To rethink perception, then, is central to all of knowledge practices and relationships: economic, social and environmental. With our human-centred vision, there have been fundamental misadventures in our thinking, and because of this, Serres suggests two parallel gaps that have emerged in the world. First, there is the belief that humans have control over nature, and second, that the objects of human production such as money, economics and power relations are not seen as products of human invention.1 The world has become the ‘silent’ partner in histories of human ignorance and waste.
In The Natural Contract, Serres give us a very precise image of this type of violence using Goya’s painting, ‘Men Fight with Sticks’: two duellists striking blows at each other, and with each blow they sink further and further into a muddied quicksand. Serres notes that the earth will swallow up the fighters before they, and the gamblers, have had a chance to settle accounts’.2 As a result of this battle among ourselves, we are at the borderline: we are now faced with a world that may no longer be able to support our ongoing violence and destruction to life and habitat.
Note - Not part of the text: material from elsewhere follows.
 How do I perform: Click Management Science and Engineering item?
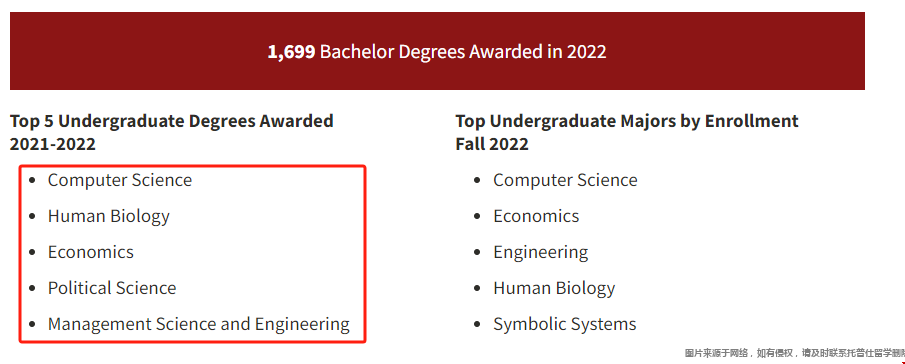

Over many decades, Michel Serres’s illustrious writings and philosophical inventions show the deep concern for the ecology of the world, because as he reminds us there are ‘thoughtful subjects everywhere’. Together Serres and Zournazi discuss some of these subjects, and the elements for thinking with the world, not about the world.
Things of the world
MZ: I want to start by asking you about how the world thinks? In your books Biogea and the Natural Contract, 3 you talk about aspects of the world’s thinking that can take place without humans … We spoke about this previously together, and the role of ‘information’ but let’s start with thinking.
MS: Our Western way of thinking makes a clear distinction between us humans as active subjects, and the objects of the world, which are passive. There are three ways of understanding this. Firstly, we think the world, and the world is thought by us. Secondly, we act on the world, and the world is the object of our actions. And thirdly, we have rights over the world, whereas the world has none over us. That is how we think, and this way of thinking has been very fertile, very fecund, very useful, and has led us to an unparalleled exploitation of the world – as a result of which we have made the most of the world, become rich, knowledgeable and comfortable. All well and good. However the inevitable conclusion of these three actions is that we find ourselves today facing a serious problem, namely, that we are destroying the world. And we are doing so because we consider ourselves the only active subjects, and think that we can exploit our passive world intellectually, actively and legally.
So we might say that these three ways of thinking – intellectual, practical and legal – have enabled us to make considerable progress, but we have reached an impasse. And these three points are the focus of my thinking: the intellectual, the practical and the judicial. I began with the third point, namely, that we have all possible rights over the world, whereas things in the world have none over us. Do you see? You who come from Australia, you know that there are cultures other than ours for which things in the world are not mere passive objects, are not to be exploited, are not objects, bereft of rights. You see that there are other cultures that teach us a wisdom we have forgotten. For instance, I exposed that wisdom in The Natural Contract, where I propose that the things of the world should become legal subjects.4 This is unthinkable under Western law, precisely because we alone can be legal subjects.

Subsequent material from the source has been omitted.